Steve Ginsberg stated, "The butter market has lost its fat" (1998). The lean supplies will be driving up the price of butterfat and these higher costs are going to affect a wide variety of products. This is a result of the market equilibrium not equal in the supply and demand, which causes a price increase or decrease.


Demand is the quantity that consumers are willing to pay and demand depends on factors, such as, consumer's likes and dislikes, prices, and substitutes. People have needs, desires, and wants, which has consumed the nation's supply of butterfat. Butterfat is the main ingredient found in ice cream, cheese, and many other popular products. This makes the demand exceed the supply, which has caused prices to increase on the products that use butterfat.
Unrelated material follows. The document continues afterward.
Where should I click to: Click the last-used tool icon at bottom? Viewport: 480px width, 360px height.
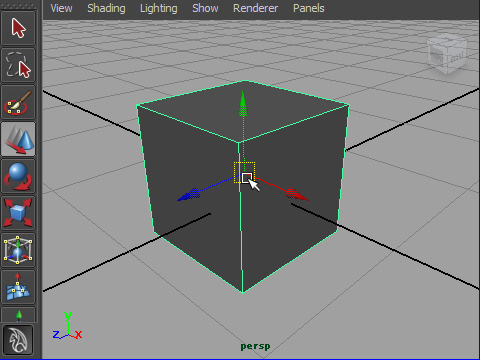[x=18, y=340]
Further, adding to this problem are the manufacturers in industries, such as, yogurt and chocolate that are now battling to get their hands on the butterfat. Through this process of the battling between these industries to find and buy the butterfat, has caused an increase in the consumer prices.

There are several factors causing this consumption, which range from the increased demands to the lower government stockpiles. Chris Galen, spokesperson for the National Milk Products Federation said, "We're going to see higher prices throughout the summer because prices are rising as the supply slacks" (1998). Passing along these higher prices to consumers to offset the higher costs, forcing the companies selling products made with butterfat to raise prices between 7 and 10 percent. Further, on the Chicago Mercantile Exchange the price of grade AA butter has risen to $1.95 per pound, which is a 73 percent increase over last year's prices.

Diane McIntyre, public relations manager for Oakland, California-based Dreyer's Grand Ice Cream Inc stated, "We've chosen to raise our prices in some markets, including Baltimore and Washington" (1998). Dreyer's has had to raise the price on their half-gallon containers of ice cream by 30 cents and they do not foresee any price decrease until next year. In addition, Dreyer has no choice but to warn Wall Street that their second-quarter earnings are not going to meet expectations because of how this has affected them.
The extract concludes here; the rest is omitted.